§ **Dataset content**
□ □ □ □ □ □ □

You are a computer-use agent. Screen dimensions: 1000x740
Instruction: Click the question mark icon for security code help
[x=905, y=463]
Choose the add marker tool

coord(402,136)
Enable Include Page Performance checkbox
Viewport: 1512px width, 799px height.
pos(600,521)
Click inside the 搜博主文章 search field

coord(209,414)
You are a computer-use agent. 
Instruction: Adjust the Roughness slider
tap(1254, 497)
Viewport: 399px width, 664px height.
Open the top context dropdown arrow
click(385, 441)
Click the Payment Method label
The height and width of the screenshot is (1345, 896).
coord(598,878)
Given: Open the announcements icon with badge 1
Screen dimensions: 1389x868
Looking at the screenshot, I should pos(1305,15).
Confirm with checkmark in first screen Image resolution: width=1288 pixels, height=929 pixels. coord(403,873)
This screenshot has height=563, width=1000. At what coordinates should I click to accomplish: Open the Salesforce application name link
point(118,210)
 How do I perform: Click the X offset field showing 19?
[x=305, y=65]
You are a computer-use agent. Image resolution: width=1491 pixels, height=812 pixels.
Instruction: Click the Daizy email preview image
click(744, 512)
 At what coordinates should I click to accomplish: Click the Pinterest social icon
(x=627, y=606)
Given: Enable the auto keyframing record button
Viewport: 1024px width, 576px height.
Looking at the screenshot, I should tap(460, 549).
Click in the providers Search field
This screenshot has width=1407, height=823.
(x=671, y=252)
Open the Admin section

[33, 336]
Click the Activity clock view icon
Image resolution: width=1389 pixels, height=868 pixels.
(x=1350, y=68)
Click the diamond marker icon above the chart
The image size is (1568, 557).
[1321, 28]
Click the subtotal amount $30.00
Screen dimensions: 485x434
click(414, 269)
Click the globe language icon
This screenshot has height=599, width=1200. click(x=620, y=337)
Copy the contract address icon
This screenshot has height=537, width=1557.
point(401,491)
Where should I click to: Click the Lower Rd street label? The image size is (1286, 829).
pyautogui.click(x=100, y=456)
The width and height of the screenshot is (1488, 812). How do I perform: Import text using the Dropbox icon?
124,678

□ □ □ □ □ □ □

§ **Requirements**
Turn the data from the line containing "You are a computer-use agent. Image" through the end into a numbered list, omitting any blank lines.

§ **Complete answer**
1. You are a computer-use agent. Image resolution: width=1491 pixels, height=812 pixels.
2. Instruction: Click the Daizy email preview image
3. click(744, 512)
4.  At what coordinates should I click to accomplish: Click the Pinterest social icon
5. (x=627, y=606)
6. Given: Enable the auto keyframing record button
7. Viewport: 1024px width, 576px height.
8. Looking at the screenshot, I should tap(460, 549).
9. Click in the providers Search field
10. This screenshot has width=1407, height=823.
11. (x=671, y=252)
12. Open the Admin section
13. [33, 336]
14. Click the Activity clock view icon
15. Image resolution: width=1389 pixels, height=868 pixels.
16. (x=1350, y=68)
17. Click the diamond marker icon above the chart
18. The image size is (1568, 557).
19. [1321, 28]
20. Click the subtotal amount $30.00
21. Screen dimensions: 485x434
22. click(414, 269)
23. Click the globe language icon
24. This screenshot has height=599, width=1200. click(x=620, y=337)
25. Copy the contract address icon
26. This screenshot has height=537, width=1557.
27. point(401,491)
28. Where should I click to: Click the Lower Rd street label? The image size is (1286, 829).
29. pyautogui.click(x=100, y=456)
30. The width and height of the screenshot is (1488, 812). How do I perform: Import text using the Dropbox icon?
31. 124,678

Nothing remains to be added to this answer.